Assignment: Go through the data below and gather each line containing "mobile".

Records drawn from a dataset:
-- Opening Marker --

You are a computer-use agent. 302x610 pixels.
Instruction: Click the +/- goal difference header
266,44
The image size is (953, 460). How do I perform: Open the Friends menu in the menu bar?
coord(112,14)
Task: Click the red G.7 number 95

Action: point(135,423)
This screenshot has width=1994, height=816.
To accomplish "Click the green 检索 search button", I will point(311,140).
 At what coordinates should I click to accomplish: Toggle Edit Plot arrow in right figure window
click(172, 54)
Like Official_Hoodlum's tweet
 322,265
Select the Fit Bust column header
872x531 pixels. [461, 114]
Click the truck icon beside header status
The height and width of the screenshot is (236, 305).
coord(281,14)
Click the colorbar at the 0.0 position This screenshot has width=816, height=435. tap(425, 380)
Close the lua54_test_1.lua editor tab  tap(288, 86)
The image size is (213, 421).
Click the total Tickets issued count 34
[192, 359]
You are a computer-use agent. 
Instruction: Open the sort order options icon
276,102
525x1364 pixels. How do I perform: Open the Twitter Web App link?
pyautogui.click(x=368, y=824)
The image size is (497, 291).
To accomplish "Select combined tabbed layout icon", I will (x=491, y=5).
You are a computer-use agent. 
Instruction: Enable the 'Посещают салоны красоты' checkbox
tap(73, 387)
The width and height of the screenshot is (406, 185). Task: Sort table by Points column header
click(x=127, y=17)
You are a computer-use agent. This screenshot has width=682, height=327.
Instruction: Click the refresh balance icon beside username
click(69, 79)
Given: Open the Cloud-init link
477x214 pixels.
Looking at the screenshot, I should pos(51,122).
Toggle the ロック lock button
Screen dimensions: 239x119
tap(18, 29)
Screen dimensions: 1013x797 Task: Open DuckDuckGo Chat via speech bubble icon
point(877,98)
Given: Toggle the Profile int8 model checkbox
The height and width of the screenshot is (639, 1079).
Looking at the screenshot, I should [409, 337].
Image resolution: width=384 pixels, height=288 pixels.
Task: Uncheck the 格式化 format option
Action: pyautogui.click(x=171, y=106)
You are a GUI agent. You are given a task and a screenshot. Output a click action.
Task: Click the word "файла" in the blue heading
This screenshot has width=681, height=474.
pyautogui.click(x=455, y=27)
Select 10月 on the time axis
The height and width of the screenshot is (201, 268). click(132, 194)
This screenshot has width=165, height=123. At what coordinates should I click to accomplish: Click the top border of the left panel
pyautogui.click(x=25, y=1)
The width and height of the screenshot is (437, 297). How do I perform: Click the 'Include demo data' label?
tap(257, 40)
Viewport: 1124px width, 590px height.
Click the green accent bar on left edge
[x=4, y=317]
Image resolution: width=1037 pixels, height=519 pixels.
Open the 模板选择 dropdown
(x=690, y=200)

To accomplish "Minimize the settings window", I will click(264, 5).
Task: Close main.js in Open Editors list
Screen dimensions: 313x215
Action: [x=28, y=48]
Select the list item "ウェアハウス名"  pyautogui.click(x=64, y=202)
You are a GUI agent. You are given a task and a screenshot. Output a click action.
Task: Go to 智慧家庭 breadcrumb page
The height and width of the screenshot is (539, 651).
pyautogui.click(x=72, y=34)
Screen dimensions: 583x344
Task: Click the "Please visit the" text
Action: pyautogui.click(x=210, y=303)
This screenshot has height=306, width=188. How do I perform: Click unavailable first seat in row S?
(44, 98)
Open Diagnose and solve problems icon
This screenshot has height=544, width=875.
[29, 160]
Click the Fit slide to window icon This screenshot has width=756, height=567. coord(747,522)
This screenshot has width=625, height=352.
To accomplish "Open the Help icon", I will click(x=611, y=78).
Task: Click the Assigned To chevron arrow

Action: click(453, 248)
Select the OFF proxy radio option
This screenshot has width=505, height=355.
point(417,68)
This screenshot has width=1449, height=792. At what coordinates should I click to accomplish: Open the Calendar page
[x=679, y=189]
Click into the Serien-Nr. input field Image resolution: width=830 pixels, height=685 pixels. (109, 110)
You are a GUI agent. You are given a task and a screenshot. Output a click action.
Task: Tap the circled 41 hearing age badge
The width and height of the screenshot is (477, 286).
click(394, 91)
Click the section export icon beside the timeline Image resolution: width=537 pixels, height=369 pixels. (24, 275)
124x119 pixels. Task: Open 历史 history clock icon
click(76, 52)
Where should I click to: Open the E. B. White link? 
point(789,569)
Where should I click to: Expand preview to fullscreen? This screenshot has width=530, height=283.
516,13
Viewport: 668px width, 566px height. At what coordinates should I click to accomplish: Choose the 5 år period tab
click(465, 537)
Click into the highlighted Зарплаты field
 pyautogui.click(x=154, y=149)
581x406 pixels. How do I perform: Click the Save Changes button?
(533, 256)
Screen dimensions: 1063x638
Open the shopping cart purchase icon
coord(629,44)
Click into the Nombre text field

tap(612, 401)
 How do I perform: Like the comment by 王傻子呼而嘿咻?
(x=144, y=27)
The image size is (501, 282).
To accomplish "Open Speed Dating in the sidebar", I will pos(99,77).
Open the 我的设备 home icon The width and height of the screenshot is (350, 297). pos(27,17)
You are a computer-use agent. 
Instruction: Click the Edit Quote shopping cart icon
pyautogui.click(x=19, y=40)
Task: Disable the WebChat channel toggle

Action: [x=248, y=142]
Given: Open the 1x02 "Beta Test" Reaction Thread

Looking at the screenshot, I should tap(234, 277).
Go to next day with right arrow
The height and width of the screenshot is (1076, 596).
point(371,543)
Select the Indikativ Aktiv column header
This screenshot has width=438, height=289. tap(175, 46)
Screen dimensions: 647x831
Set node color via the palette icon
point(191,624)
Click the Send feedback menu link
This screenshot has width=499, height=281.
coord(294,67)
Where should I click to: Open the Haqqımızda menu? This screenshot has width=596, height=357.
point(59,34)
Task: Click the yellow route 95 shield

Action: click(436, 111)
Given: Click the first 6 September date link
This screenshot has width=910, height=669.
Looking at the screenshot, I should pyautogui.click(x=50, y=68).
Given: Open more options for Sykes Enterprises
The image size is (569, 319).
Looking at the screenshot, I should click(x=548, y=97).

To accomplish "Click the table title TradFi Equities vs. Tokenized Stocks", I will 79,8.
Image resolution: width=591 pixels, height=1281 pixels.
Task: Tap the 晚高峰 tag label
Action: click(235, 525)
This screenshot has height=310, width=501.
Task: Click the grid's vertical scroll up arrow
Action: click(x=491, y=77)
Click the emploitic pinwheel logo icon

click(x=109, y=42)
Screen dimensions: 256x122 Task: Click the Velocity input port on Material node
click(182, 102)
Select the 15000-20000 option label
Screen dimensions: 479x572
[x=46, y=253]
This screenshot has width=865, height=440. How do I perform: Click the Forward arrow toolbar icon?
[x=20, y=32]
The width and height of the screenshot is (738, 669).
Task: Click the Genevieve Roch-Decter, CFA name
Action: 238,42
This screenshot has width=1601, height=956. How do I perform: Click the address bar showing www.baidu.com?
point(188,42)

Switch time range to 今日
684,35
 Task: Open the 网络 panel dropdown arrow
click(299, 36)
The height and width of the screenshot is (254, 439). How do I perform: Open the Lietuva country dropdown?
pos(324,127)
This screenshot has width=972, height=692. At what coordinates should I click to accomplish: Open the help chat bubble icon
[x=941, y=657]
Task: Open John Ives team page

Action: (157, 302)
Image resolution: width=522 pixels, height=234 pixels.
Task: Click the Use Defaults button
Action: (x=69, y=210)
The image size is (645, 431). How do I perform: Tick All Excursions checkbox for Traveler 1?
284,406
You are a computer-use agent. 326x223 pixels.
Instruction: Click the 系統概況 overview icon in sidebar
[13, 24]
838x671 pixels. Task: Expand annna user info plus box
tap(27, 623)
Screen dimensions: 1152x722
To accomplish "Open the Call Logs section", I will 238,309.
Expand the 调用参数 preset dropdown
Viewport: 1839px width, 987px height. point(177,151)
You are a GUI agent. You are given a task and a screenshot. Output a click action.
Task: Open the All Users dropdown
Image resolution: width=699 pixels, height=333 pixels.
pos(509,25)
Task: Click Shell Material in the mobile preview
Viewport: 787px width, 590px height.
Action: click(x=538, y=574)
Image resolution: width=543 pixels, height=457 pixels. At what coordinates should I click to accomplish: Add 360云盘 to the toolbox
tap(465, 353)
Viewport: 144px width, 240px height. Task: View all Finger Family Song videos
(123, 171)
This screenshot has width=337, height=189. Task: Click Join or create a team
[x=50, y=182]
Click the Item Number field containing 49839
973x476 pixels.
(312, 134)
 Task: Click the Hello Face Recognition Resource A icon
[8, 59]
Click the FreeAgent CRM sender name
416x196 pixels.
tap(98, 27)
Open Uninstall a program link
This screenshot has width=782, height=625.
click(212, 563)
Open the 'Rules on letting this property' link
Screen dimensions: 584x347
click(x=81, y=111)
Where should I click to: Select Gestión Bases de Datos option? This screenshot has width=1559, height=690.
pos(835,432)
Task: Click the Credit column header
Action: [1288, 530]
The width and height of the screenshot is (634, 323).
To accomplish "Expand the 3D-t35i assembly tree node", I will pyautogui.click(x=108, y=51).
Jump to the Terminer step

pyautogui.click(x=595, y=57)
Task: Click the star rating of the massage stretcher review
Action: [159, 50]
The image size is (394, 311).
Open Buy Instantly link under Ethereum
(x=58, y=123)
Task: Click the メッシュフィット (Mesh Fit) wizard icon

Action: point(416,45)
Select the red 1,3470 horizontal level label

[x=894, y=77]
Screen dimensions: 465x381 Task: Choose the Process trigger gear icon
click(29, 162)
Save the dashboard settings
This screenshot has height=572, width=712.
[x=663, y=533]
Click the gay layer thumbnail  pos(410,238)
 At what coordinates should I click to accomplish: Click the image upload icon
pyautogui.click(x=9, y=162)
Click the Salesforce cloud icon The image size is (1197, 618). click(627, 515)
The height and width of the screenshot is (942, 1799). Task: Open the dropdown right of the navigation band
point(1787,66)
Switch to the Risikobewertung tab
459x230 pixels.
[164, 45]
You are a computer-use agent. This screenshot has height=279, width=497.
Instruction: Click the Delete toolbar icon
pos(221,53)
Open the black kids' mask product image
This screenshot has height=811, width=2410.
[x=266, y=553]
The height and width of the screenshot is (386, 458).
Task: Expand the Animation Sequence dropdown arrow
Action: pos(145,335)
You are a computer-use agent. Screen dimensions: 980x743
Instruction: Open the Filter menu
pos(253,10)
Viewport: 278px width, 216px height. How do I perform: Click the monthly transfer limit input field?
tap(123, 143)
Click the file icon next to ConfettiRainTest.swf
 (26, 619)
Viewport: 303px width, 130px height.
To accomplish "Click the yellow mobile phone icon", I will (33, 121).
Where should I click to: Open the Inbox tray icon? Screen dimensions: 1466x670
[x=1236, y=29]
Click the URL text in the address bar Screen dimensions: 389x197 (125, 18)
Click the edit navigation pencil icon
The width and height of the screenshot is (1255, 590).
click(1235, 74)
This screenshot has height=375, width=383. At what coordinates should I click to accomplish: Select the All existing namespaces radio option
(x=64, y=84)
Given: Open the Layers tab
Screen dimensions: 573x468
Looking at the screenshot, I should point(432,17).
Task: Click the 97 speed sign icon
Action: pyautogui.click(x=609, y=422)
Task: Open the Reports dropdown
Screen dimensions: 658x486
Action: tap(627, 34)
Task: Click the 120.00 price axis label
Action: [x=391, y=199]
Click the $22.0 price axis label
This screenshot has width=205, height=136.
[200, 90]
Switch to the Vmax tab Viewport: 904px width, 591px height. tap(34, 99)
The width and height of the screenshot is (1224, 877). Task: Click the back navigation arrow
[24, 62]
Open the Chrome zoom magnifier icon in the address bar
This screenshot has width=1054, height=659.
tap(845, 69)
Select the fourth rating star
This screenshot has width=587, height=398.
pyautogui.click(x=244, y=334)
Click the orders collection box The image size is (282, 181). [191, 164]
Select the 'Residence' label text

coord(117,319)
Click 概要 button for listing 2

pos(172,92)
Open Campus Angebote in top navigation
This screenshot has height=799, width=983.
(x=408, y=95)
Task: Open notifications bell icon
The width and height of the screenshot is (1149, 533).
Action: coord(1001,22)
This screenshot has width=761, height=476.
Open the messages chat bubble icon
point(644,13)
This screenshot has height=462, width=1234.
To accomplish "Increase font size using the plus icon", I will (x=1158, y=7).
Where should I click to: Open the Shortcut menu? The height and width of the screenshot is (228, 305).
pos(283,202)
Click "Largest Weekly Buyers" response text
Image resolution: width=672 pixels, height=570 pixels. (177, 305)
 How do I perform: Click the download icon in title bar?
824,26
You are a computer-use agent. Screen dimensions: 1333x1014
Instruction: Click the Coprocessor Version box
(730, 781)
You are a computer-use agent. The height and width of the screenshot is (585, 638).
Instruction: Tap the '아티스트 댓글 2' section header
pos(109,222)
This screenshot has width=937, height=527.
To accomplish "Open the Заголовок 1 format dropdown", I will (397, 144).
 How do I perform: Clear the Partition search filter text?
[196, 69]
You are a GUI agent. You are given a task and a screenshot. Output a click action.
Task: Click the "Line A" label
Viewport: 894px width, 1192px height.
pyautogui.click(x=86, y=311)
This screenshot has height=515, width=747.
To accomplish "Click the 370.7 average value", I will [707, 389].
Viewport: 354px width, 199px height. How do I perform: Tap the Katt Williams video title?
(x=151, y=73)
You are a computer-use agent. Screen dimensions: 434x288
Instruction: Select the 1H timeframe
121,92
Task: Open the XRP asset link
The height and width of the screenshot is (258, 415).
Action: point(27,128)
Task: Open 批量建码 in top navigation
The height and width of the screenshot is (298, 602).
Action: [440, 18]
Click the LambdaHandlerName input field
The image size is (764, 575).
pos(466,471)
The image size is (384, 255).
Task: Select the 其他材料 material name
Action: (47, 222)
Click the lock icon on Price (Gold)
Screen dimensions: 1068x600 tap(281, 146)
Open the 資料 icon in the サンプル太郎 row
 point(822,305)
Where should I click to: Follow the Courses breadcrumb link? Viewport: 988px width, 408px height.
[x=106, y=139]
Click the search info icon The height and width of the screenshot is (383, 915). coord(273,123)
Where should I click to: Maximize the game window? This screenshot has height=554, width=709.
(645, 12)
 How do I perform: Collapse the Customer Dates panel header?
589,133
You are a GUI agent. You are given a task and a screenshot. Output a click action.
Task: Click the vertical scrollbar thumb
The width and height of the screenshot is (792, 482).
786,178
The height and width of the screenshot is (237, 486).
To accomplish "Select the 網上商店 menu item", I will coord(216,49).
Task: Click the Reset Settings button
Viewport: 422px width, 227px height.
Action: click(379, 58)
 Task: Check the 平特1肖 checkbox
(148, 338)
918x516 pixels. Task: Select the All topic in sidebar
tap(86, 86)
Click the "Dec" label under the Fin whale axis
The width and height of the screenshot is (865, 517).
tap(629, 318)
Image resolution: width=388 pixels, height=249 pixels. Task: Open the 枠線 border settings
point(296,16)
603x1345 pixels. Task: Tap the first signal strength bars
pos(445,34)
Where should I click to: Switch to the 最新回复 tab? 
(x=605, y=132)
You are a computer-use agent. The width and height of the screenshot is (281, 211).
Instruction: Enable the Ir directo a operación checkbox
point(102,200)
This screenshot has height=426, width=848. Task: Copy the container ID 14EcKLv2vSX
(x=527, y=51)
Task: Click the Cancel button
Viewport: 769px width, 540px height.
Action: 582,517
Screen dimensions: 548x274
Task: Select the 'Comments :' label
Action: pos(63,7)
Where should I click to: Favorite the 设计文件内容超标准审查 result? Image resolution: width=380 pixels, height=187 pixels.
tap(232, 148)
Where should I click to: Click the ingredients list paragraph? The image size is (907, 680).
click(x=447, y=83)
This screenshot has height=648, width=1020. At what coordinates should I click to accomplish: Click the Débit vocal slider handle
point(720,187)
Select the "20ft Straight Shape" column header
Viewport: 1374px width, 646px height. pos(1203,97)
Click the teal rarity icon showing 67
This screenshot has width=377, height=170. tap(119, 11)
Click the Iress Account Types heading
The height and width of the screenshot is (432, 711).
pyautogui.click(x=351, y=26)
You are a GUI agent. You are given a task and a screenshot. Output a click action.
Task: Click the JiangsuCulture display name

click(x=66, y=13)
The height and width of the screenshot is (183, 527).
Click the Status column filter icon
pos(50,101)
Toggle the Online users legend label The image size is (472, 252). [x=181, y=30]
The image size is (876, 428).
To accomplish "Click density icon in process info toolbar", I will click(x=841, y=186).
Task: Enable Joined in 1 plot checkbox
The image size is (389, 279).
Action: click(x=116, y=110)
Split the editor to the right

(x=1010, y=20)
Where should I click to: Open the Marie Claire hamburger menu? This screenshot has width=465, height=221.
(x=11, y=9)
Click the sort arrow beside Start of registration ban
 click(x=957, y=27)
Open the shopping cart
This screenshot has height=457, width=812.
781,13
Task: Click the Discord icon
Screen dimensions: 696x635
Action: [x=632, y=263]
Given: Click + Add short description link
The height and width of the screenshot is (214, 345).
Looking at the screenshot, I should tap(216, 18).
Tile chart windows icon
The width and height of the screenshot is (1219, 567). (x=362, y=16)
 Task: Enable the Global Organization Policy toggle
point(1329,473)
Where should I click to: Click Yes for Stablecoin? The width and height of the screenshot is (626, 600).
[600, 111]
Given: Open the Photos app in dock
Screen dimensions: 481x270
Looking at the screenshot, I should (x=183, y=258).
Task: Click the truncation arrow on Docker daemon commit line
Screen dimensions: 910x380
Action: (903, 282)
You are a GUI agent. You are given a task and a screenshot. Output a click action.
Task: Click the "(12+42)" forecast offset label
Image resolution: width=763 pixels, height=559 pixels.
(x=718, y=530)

-- Closing Marker --

Solved problem:
Task: Click Shell Material in the mobile preview
To accomplish "Click the yellow mobile phone icon", I will (33, 121).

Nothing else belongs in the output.